7 communication pipe

• • 71 first communication pipe
  • 72 second communication pipe
  • 71a, 72a first ends of first and second communication pipes
  • 71b, 72b second ends of first and second communication pipes
  • 73, 73A, 73B, 73C communication element
  • 74 on-off valve

G1 fuel gas

G2 oxygen-enriched air

D corresponding diameter of center fluid flow path

Claims

1. An oxygen-enriched burner which is configured to eject an oxygen-enriched air or a fuel gas from a plurality of fluid ejection outlets provided at the tip surface and burns them,

wherein a plurality of the fluid ejection outlets include a center fluid ejection outlet and a peripheral fluid ejection outlet,

a pair of openings are provided at opposite positions on side walls of a fluid ejection flow path of the center fluid ejection outlet,

a pair of the openings are communicated with a communication portion,

an interval between a pair of the side walls downstream of the opening in the fluid ejection flow path is gradually expanded toward the downstream side,

the peripheral fluid ejection outlet is provided around the center fluid ejection outlet,

the communication portion includes a first communication pipe and a second communication pipe each having a first end connected to a pair of the openings, and at least one communication element connected to a second end of the first communication pipe and the second communication pipe and communicating the first communication pipe and the second communication pipe.

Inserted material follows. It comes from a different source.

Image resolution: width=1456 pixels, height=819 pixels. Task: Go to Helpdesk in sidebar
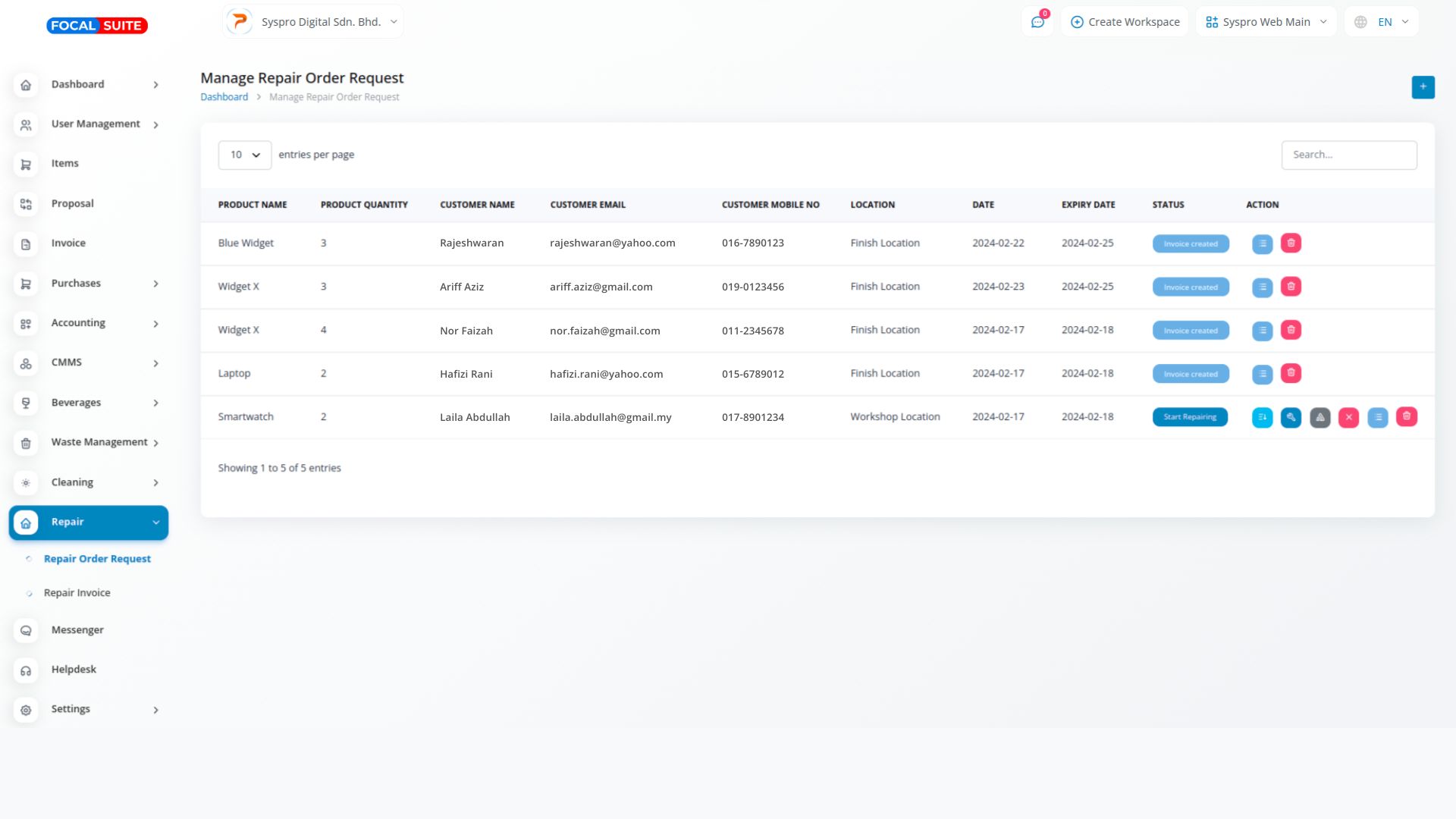(x=74, y=670)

2. The oxygen-enriched burner according to claim 1, wherein a plurality of the communication elements are provided in parallel between the first communication pipe and the second communication pipe.

3. The oxygen-enriched burner according to claim 2, wherein at least one of an inner diameter and a length of a plurality of the communication elements is different.

4. The oxygen-enriched burner according to claim 1, wherein the first communication pipe, the second communication pipe, and the communication element are detachably connected.

5. The oxygen-enriched burner according to claim 1, wherein the communication portion includes an on-off valve provided between the first communication pipe and the communication element and between the second communication pipe and the communication element.

6. A method for heating using an oxygen-enriched burner, wherein an object to be heated is heated using the oxygen-enriched burner according to claim 1 while causing the fluid ejected from the center fluid ejection outlet to the self-induced oscillation in an expansion direction of the fluid ejection flow path,

7. The method for heating using an oxygen-enriched burner according to claim 6, wherein a period of the self-induced oscillation of the fluid ejected from the center fluid ejection outlet is 30 seconds or less.